In (c) the bricks are aligned so that the edges coincide with the edges of the Pacmen. The occluding rectangle reemerges; indeed, it is actually more vivid than the illusory contour on its own. When multiple sources of information about an edge (in this case, the luminance-defined sides of the bricks and the illusory ones implied by occlusion) coincide spatially, the brain regards this coming together as compelling evidence that the edge is real.
How do we then explain the disappearance of the illusory rectangle in (e)—which could be logically interpreted as a textured rectangle occluding four gray disks in the background? To understand this anomaly, we need to invoke a “hardware” rather than “software” explanation. Notice that we have matched the mean luminance of the texture with that of the Pacmen. The neurons in your brain that extract the illusory edges can identify only those edges defined by luminance differences because of the way in which neurons evolved. Because the Pacmen in the display are defined by a difference of graininess, not luminance, no illusory contours are seen, even though the “logic” of the situation dictates that they should be.
In (f) we superimpose an illusory circle on a simple gradient of luminance. Intriguingly the region enclosed by the circle seems to bulge right out at you, especially if you squint your eyes to blur the image slightly. The brain deduces that the gradient must arise from a curved surface lit from above, and the illusory circle interacts with this impression to produce the final interpretation of a sphere. Yet if we superimpose a “real” thin, black-outline circle made of an actual luminance-based edge on the gradient, no bulge appears. This finding leads to a paradoxical aphorism that we invented to annoy philosophers—namely, that illusory contours seem more real than real contours. Such luminance edges can arise in the visual scene for any number of reasons—the edge of a shadow, for example, or the stripes of a zebra. They do not necessarily imply object boundaries.
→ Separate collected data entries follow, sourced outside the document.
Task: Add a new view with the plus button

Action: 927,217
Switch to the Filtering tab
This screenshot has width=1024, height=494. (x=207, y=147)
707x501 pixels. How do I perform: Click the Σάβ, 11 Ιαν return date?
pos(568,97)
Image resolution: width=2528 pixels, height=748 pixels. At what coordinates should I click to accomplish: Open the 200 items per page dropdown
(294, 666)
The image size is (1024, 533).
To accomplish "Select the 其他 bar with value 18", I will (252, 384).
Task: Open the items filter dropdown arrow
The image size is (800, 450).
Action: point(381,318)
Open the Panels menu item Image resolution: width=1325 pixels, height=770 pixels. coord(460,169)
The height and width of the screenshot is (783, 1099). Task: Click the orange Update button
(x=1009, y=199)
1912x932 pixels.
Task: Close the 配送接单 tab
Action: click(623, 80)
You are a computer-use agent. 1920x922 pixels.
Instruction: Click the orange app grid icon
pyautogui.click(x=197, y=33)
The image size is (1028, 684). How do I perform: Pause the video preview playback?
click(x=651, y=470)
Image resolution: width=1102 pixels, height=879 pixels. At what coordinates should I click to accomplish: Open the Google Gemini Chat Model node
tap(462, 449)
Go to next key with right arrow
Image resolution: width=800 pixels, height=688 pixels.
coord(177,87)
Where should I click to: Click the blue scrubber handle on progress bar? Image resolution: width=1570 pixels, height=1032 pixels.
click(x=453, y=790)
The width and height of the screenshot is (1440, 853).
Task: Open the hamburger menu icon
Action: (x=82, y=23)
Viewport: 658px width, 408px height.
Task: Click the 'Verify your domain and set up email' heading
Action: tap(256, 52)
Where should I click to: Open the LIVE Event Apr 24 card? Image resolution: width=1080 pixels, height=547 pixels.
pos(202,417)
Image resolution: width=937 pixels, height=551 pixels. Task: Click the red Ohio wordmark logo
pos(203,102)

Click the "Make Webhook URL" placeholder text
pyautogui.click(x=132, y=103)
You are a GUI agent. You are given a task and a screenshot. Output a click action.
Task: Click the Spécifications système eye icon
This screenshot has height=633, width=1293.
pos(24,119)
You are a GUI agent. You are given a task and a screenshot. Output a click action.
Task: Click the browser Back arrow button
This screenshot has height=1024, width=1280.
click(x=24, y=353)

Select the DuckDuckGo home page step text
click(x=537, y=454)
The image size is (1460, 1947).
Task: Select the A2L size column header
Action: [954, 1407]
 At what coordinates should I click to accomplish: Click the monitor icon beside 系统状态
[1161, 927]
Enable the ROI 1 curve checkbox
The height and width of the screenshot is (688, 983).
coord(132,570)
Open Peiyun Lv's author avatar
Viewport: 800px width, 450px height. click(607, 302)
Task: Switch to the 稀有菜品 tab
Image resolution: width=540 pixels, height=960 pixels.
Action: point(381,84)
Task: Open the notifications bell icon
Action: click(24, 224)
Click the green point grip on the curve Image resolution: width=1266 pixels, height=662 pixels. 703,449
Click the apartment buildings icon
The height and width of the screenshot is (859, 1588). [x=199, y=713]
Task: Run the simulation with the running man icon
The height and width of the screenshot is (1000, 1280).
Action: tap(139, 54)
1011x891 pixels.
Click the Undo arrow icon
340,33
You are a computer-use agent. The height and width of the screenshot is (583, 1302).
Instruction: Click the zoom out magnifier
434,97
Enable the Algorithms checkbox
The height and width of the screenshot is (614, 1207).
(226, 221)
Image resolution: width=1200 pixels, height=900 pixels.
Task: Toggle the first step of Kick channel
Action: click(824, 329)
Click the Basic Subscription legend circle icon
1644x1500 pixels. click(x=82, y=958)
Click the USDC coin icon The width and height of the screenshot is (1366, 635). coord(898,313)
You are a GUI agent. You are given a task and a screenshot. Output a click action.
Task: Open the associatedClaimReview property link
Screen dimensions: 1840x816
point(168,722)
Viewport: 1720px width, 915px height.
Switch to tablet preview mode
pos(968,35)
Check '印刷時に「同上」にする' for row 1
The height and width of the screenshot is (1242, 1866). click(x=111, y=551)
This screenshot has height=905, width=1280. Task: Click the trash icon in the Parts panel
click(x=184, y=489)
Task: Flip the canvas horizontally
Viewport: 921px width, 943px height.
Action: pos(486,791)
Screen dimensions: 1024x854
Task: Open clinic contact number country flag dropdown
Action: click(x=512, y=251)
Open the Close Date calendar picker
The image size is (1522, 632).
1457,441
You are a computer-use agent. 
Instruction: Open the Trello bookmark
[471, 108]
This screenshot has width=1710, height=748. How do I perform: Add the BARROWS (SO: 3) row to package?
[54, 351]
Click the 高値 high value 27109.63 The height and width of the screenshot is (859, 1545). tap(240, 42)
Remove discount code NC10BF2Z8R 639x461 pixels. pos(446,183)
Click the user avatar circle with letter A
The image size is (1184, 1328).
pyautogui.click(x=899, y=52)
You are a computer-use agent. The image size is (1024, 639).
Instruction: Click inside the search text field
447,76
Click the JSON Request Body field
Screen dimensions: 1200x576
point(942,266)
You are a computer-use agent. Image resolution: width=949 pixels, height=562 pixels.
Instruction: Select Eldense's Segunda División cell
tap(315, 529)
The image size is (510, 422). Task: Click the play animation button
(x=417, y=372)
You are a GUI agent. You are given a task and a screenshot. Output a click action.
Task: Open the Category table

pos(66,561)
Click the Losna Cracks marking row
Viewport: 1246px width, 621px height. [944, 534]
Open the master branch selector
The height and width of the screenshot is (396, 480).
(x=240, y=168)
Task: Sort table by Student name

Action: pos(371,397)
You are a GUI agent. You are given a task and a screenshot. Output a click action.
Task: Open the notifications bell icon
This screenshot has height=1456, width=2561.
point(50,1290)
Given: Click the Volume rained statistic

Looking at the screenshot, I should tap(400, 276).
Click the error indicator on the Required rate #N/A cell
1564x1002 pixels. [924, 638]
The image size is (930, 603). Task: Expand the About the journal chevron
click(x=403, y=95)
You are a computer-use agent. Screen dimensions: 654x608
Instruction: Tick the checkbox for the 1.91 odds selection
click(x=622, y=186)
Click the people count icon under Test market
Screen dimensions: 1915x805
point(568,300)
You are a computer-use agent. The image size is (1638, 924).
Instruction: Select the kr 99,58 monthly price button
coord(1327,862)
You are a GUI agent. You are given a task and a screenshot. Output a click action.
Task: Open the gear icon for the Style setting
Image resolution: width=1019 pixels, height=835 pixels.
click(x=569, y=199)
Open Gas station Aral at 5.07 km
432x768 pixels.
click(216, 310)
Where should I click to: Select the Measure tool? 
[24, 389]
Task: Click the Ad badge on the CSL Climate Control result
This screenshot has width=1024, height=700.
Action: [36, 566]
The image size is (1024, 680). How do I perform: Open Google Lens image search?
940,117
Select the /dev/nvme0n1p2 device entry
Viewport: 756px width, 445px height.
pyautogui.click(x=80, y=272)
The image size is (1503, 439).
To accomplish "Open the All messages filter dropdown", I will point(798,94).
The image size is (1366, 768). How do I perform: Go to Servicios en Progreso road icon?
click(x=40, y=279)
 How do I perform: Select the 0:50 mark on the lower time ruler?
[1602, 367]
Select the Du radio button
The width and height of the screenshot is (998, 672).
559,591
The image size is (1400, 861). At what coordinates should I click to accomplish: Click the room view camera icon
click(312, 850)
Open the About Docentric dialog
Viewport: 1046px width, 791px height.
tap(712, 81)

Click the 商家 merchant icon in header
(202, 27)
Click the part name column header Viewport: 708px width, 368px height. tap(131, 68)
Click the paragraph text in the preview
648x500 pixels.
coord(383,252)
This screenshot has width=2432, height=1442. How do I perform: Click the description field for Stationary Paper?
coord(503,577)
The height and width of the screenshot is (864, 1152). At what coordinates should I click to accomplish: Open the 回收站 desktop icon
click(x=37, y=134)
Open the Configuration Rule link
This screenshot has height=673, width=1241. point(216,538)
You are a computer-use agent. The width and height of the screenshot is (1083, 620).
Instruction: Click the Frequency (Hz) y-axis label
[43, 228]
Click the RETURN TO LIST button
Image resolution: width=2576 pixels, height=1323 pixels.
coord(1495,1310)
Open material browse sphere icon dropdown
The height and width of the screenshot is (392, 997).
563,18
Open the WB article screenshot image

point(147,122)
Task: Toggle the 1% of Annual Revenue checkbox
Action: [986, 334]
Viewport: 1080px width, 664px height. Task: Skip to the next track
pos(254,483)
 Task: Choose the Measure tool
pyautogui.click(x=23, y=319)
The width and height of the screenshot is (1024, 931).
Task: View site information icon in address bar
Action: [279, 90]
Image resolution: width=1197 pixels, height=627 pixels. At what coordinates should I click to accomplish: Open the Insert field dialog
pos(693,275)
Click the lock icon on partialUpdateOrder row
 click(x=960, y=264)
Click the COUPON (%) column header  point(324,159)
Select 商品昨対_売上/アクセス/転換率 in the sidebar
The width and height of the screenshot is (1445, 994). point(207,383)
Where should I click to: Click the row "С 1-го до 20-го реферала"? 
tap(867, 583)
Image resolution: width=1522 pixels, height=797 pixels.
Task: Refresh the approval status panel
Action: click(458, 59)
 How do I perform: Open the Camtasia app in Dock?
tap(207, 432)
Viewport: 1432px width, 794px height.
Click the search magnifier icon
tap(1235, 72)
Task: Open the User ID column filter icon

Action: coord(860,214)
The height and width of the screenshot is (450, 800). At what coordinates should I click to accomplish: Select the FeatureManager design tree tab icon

In 1961 neurobiologists David H. Hubel and Torsten N. Wiesel, both then at Harvard University, discovered the basic alphabet of vision (they later shared a Nobel Prize in Physiology or Medicine for their efforts to understand information processing in the visual system); individual neurons in area 17 and area 18 (in the occipital lobe) fire only when lines of a certain orientation are displayed in a specific location on the screen (“receptive field”). Many of them will respond only to a line of a specific length—if it is longer, they will stop firing (“end-stopped cells”). Neurophysiologist Rudiger von der Heydt of Johns Hopkins University suggested that these cells are signaling an implied occlusion that is effectively chopping off the line, and sure enough, the cells respond to illusory contours.
You can demonstrate the existence of such cells in your own brain. If you stare continuously at the red dot on the right of (c), you will notice that after a few seconds the illusory rectangle fades even though you still see the bricks and Pacmen. The cells signaling the illusory edges are “fatigued” by the steady fixation, which hyperactivates them and depletes them of their chemical neurotransmitters. If you move your eyes, they reappear, because a new set of cells is recruited. Apparently these illusory contour cells are more easily fatigued than those signaling the real edges of the bricks and Pacmen.
Finally, take a look at (g), devised by Kanisza. It initially appears to be an opaque horizontal rectangle with holes through which you can see another (horizontal) rectangle. But with some effort, you can “imagine” it as a semitranslucent veil-like smaller rectangle sitting on top of the black holes (or disks) on the larger one, and suddenly you see the illusory contours “completing” gaps across the holes. Thus, the complex rules of image segmentation incorporating the physical laws of transparency can be “applied” to the scene. Cells in the earliest stages of visual processing may signal illusory edges, but top-down modulation based on visual attention can reject or accept the contours depending on overall consistency with the scene.